On balance, this is a positive development for investment advisers. The rule provides substantive guidance for many trickier types of disclosures and replaces the current hodge-podge of no-action letters and other guidance, which the SEC plans to withdraw as the new rule becomes effective. Contributed by Jaqueline M. Hummel, Partner and Managing Director.

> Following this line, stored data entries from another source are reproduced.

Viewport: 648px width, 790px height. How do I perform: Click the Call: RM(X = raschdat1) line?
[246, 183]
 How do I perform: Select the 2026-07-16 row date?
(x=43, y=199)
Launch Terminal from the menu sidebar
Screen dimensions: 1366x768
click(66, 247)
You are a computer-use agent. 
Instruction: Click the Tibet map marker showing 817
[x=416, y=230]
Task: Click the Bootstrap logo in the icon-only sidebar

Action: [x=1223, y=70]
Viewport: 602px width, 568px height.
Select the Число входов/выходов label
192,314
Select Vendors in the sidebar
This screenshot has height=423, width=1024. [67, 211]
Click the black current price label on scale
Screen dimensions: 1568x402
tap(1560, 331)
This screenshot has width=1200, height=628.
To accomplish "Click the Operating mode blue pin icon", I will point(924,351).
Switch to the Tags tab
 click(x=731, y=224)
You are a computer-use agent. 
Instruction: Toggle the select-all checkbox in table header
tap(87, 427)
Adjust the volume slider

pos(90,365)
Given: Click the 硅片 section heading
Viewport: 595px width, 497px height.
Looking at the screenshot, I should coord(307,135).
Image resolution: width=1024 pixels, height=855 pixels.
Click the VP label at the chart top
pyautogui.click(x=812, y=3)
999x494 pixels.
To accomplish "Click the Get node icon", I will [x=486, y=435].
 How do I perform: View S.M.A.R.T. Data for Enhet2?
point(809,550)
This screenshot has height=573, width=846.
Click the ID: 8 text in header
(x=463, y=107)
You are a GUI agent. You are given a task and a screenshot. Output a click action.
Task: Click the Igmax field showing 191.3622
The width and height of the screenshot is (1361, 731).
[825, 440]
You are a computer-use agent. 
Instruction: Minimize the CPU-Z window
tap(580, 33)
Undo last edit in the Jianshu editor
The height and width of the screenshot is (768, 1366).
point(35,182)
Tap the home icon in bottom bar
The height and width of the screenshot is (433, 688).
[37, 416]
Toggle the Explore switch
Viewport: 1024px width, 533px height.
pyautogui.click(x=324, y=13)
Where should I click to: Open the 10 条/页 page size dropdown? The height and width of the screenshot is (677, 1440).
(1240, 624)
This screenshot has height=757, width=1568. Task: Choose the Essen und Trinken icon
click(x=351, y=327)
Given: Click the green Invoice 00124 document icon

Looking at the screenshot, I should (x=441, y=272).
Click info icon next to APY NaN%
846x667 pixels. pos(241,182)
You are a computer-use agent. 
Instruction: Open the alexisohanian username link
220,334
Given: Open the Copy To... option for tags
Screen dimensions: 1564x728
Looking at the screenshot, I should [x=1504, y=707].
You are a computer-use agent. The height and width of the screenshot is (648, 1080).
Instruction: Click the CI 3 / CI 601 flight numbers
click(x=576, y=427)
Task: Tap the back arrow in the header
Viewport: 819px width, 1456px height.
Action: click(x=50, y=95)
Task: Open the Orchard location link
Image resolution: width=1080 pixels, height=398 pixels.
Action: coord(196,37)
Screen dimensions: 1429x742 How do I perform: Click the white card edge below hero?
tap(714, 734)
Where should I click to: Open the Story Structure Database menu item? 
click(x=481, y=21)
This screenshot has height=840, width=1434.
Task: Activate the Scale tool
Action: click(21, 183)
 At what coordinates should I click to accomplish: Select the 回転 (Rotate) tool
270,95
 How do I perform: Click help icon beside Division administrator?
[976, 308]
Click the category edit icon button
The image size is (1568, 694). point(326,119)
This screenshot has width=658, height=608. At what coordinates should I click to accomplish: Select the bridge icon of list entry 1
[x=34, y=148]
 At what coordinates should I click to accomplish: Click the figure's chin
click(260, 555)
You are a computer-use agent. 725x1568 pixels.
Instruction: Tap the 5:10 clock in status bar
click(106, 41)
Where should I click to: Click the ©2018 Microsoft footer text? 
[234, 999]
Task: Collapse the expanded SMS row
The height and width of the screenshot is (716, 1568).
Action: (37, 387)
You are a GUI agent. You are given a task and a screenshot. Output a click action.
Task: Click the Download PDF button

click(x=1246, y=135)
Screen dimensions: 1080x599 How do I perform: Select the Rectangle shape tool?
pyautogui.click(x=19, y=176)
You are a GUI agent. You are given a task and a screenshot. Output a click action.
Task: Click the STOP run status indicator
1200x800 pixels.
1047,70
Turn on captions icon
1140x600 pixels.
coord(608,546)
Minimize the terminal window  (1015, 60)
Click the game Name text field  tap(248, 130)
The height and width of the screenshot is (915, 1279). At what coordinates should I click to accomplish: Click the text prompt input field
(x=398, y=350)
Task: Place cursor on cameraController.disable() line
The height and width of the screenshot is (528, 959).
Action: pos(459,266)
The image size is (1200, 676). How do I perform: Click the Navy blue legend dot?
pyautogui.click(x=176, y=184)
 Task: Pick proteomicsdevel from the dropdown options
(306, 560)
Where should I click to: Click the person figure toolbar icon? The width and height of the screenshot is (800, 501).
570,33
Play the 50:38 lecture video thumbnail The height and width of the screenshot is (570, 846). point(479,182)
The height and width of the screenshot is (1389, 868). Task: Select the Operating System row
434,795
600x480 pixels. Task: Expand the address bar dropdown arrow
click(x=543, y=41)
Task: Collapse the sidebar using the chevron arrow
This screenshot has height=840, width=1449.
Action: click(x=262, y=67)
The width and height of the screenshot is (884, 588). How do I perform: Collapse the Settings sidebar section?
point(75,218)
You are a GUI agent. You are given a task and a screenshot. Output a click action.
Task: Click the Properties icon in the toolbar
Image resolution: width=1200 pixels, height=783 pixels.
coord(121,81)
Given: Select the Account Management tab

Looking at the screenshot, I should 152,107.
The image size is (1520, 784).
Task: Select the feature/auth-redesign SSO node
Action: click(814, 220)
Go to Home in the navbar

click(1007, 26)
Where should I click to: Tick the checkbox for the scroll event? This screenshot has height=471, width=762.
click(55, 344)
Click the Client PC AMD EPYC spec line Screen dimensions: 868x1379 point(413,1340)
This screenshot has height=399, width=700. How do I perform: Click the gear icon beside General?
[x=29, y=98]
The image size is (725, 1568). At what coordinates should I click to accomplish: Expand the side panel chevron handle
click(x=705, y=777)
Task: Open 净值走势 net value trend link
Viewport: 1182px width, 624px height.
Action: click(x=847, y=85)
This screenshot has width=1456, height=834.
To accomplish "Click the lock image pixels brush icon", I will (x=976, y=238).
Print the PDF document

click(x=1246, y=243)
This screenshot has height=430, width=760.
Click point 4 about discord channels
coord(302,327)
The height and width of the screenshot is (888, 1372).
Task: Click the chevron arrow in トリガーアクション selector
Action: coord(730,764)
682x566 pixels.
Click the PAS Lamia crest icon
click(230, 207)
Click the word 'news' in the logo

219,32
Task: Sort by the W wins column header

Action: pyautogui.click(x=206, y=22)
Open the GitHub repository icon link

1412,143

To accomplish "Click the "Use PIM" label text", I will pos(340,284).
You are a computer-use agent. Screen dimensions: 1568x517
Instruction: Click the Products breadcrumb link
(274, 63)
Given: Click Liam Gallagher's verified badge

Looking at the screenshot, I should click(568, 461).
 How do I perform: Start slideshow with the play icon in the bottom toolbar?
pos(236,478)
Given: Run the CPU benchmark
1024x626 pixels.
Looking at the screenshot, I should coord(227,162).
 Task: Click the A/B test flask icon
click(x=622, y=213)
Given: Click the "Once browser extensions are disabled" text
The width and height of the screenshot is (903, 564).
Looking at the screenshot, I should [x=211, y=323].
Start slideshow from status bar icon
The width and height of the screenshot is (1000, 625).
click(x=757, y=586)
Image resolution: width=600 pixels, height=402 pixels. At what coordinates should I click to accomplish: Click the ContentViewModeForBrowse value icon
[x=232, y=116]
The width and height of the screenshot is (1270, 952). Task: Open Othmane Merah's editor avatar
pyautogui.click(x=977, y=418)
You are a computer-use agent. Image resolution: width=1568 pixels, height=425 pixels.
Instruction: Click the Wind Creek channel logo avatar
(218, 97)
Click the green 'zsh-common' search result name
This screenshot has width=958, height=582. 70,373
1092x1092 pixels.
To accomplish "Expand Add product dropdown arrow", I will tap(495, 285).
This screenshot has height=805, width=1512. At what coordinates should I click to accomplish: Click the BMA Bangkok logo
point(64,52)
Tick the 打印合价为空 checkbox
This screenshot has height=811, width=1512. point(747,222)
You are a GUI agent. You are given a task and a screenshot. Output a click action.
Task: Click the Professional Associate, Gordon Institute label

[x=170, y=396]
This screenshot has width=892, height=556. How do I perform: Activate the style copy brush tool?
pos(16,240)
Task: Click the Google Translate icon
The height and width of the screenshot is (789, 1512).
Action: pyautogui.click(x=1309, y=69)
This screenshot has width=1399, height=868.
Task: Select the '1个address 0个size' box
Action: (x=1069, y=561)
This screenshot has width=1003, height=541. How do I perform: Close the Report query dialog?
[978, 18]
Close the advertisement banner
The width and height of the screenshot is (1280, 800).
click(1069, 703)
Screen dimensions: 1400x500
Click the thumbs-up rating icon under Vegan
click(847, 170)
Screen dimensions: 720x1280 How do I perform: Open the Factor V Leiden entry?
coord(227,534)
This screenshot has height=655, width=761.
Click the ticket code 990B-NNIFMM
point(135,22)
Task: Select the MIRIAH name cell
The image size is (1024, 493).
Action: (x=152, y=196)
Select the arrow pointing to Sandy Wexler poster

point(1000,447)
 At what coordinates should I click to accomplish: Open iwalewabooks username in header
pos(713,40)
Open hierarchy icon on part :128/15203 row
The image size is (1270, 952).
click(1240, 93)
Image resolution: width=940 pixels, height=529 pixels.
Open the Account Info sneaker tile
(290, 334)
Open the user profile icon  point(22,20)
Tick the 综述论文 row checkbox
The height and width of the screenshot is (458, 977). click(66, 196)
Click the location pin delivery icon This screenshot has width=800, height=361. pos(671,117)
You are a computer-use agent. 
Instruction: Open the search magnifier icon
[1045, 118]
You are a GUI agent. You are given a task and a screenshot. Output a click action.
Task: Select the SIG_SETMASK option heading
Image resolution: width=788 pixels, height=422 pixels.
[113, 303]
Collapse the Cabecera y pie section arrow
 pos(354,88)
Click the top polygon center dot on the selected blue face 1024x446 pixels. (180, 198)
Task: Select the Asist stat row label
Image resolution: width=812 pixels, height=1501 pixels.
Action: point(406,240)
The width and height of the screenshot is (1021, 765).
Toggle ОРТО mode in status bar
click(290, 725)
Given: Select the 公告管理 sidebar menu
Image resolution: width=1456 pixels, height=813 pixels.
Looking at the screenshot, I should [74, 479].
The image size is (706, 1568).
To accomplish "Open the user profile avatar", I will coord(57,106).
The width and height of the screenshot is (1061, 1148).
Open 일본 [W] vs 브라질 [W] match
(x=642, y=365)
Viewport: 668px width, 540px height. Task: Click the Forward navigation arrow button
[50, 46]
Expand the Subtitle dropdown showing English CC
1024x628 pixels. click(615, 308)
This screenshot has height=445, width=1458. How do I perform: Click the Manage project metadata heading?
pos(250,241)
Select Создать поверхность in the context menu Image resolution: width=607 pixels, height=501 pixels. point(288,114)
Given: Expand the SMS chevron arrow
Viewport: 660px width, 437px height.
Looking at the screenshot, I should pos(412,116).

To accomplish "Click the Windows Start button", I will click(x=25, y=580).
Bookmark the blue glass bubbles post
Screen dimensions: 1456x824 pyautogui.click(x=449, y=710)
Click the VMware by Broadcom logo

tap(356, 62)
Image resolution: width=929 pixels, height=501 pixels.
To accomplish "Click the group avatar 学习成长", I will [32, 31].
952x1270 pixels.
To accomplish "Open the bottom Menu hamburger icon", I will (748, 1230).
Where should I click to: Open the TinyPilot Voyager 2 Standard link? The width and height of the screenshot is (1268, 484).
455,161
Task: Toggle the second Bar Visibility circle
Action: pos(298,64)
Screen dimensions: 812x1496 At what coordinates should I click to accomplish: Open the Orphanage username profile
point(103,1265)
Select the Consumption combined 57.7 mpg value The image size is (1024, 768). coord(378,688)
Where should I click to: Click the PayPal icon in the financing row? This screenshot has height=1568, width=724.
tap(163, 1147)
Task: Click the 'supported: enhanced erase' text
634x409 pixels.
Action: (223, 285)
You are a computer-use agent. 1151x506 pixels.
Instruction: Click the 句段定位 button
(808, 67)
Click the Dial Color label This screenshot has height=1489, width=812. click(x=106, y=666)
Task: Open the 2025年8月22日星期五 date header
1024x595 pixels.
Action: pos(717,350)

NY State Updates – Registration of NY IARs and Blue Sky Changes. On December 1, 2020, New York amended its Investment Advisory Act to require Investment Adviser Representatives (“IARs”) that provide investment advice from a place of business in New York to register in that state. The registration requirements apply to IARs (and solicitors) of state-registered and SEC-registered firms. The rule is effective February 1, 2021; however, New York IARs already providing services have until December 2, 2021, to complete their registration, provided their U4 requesting registration in New York is submitted by August 31, 2021. Registration will require IARs to pay a $200 licensing fee and satisfy examination requirements unless a waiver is approved. Fortunately, the examination requirement will be waived initially for IARs already providing services for at least two years before February 1, 2021, provided the IAR is not otherwise subject to any disqualifications that are identified in the new rules. As is the case in other states, IARs may also request waivers if they hold specific designations. State and SEC-registered advisers with IARs (including solicitors) in New York should begin to prepare for registration and waiver requests as applicable. New York issued guidance, which includes links to the proposed and final rules and useful instructions to assist firms and their IARs in implementing the new registration requirement.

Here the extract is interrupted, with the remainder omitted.